**Problem to work on:**
Pick out every line in the listing below that contains the string "screenshot", and copy each of those lines.

(Data items)
+---+
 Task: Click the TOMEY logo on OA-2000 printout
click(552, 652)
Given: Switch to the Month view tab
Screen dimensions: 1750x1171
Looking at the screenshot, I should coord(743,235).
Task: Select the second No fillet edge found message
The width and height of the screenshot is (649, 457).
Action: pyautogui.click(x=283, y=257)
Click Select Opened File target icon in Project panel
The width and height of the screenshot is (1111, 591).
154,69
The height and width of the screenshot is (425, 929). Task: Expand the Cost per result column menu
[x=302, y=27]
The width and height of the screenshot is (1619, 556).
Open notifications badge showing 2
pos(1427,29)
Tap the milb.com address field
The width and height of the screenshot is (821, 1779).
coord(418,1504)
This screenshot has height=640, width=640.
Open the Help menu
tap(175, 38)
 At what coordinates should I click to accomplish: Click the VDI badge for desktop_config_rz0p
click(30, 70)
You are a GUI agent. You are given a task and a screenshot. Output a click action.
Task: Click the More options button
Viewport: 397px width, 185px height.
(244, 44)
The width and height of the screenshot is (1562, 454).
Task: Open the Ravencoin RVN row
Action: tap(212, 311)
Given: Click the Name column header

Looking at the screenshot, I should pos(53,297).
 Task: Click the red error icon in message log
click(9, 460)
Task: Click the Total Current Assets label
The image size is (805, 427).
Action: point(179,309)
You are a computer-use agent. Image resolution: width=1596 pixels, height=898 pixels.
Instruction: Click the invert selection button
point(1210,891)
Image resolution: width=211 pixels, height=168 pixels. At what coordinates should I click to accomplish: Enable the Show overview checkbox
+---+
**Correct response:**
Looking at the screenshot, I should coord(743,235).
The width and height of the screenshot is (649, 457).
The width and height of the screenshot is (1111, 591).
The height and width of the screenshot is (425, 929). Task: Expand the Cost per result column menu
The width and height of the screenshot is (1619, 556).
The width and height of the screenshot is (821, 1779).
This screenshot has height=640, width=640.
You are a GUI agent. You are given a task and a screenshot. Output a click action.
The width and height of the screenshot is (1562, 454).
Looking at the screenshot, I should pos(53,297).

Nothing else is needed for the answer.